INFORMATION SUPPLIED START

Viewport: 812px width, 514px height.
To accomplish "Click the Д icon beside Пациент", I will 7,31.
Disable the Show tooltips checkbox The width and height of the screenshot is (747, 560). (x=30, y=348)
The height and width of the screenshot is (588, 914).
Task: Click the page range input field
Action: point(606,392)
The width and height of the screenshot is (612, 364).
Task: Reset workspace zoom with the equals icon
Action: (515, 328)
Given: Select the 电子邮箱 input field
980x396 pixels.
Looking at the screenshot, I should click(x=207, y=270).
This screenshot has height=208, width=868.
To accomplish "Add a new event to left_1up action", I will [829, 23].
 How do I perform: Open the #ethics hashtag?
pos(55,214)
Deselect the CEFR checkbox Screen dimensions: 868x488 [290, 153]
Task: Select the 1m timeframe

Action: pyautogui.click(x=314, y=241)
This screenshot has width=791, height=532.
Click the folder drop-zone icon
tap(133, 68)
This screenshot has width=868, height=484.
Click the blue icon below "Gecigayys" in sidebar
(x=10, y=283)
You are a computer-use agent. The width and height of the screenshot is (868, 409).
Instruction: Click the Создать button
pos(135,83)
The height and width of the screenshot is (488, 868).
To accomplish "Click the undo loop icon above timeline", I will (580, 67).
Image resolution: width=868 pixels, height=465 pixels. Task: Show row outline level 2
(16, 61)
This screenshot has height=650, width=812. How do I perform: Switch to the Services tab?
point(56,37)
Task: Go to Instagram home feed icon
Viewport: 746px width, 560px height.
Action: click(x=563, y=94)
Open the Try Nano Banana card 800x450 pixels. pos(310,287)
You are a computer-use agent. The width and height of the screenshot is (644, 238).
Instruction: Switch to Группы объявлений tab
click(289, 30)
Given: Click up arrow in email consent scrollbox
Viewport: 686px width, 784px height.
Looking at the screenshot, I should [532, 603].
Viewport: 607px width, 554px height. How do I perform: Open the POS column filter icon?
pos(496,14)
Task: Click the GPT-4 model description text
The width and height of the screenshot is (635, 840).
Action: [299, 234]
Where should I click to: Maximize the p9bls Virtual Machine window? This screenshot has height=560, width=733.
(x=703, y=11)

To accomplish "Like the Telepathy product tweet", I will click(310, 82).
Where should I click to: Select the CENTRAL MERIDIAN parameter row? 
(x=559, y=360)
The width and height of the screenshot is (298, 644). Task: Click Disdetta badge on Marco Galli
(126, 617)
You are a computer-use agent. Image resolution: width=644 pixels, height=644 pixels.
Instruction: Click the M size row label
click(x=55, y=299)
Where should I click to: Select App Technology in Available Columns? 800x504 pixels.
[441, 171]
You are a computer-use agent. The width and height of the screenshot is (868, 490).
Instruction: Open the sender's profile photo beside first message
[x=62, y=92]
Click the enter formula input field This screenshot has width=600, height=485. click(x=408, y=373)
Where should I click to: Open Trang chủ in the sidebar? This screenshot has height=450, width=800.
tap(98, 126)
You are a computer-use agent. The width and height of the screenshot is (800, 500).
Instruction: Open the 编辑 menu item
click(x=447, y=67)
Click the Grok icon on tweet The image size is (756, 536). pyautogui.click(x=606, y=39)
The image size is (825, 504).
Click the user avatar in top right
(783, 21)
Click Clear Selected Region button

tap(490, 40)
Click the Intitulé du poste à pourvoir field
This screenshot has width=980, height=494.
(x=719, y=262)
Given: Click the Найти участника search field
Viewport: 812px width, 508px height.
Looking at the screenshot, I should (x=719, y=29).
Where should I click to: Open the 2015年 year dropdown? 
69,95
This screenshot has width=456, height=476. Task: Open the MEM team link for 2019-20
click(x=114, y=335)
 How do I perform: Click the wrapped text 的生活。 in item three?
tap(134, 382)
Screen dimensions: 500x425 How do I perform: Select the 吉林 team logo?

INFORMATION SUPPLIED END

#### WORK REQUIRED
Which lines in the records above contain the string "tweet"? Copy each one.

#### ANSWER TO THIS PROBLEM
To accomplish "Like the Telepathy product tweet", I will click(310, 82).
Click the Grok icon on tweet The image size is (756, 536). pyautogui.click(x=606, y=39)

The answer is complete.